El último error para marcar en el abandonado epitafio de mi dizque heteronormatividad, ataca ese glorioso principio- deseo del futurismo del presentismo presente. Digo que Virgina era victoriana, pero como ella es de las buenas, no puede atribuírsele un adjetivo tan pauperizante a la gran Virginia. Ella era (¿es?) una mente de su futuro, incluso de nuestro futuro. Es una persona presente, cotidiana, pero más allá de sus días y de los nuestros. No puede decirse que ella fuera victoriana, entre otras, porque deconstruía y reconstruía la sociedad (pasada) que tuvo la extraña suerte (afortunada para Keynes, Russell y definitivamente para Woolf, el esposo, obviamente; mientras que desarfortunada para Virginia y nosotras y nosotros) de ser su partera. 

Hay quienes dicen que Woolf fue  negligente. El esposo, claro está. Que la hubiera podido mantener viva otra novela, un par de ensayos más, alguna obra de no ficción más.
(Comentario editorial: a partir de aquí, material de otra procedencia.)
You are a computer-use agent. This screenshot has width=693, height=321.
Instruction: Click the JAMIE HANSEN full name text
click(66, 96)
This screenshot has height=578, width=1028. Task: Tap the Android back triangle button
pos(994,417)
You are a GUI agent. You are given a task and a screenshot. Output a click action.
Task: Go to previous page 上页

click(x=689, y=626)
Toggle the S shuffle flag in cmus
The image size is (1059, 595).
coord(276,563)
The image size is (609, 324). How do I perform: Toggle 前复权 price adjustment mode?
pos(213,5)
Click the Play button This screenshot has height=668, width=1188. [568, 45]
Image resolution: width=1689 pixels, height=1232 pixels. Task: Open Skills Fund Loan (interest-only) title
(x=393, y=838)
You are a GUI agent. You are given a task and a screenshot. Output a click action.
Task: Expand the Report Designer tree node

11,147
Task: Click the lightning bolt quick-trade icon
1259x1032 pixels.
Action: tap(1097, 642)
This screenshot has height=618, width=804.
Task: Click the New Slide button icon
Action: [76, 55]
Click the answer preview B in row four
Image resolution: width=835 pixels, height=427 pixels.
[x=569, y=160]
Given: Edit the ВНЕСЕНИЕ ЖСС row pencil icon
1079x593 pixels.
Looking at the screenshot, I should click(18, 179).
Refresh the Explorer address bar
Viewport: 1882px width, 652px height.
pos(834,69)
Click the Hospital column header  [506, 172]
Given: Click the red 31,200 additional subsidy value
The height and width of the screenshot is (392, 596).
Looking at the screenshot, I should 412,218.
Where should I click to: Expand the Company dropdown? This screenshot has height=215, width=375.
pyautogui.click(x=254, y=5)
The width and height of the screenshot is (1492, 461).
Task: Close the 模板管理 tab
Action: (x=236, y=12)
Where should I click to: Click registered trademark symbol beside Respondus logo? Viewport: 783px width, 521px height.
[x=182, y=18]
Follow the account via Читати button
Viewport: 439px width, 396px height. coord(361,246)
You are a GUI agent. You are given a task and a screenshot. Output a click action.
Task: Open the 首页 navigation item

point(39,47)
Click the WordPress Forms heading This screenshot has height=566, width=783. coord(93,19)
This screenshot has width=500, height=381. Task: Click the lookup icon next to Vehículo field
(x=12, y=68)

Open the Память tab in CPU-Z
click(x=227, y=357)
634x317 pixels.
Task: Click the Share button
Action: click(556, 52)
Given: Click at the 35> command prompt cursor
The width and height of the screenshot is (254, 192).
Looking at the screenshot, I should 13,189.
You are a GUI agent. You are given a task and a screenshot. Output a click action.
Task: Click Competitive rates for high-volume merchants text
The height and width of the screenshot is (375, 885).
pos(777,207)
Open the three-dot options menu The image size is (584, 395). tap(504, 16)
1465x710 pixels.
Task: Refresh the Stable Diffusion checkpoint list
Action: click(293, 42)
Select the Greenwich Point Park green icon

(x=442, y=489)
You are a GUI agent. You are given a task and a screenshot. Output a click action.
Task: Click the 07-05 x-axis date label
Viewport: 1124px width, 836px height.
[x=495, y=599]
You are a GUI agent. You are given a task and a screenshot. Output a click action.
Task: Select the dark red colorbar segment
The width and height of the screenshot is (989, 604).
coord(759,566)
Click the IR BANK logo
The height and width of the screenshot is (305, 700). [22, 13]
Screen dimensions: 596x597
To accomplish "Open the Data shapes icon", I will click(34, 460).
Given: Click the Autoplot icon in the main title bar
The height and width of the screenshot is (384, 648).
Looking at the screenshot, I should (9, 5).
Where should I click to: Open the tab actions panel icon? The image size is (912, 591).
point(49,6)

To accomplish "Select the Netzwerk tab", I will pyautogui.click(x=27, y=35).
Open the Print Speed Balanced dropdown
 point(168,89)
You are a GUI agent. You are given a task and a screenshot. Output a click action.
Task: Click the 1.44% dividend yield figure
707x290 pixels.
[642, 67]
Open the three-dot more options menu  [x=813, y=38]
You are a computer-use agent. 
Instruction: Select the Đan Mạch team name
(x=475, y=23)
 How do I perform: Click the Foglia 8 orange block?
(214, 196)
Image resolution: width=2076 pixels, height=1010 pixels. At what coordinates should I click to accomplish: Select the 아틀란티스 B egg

No creo que alguno imagine posible que le hubiera logrado curar su bipolaridad, ya porque no crean en la letra menuda de la psicopatología, ya porque era el tipo ese parte de la enfermedad de Virginia.

De forma similar, no creo que alguien pudiera tener tan escasa inteligencia para creer que a mí se me curara la victorianidad de un momento a otro (de aquellas bellas épocas al ahora). Máxime si me declaro enamorado de Virginia, aunque la nomine Woolf.

Qué triste que esta augusta confesión (tan cercana al triste agosto) se agoste por su silencioso pronunciamiento. Qué triste (así, sin admiraciones) este abandono a la posibilidad del cambio. Qué triste hundirse con la nave.

Aunque el hondo mar que devora todas las tristezas sea el destino máximo de toda criatura de sal que rueda el mundo. La tumba última, el fondo del que no se baja más.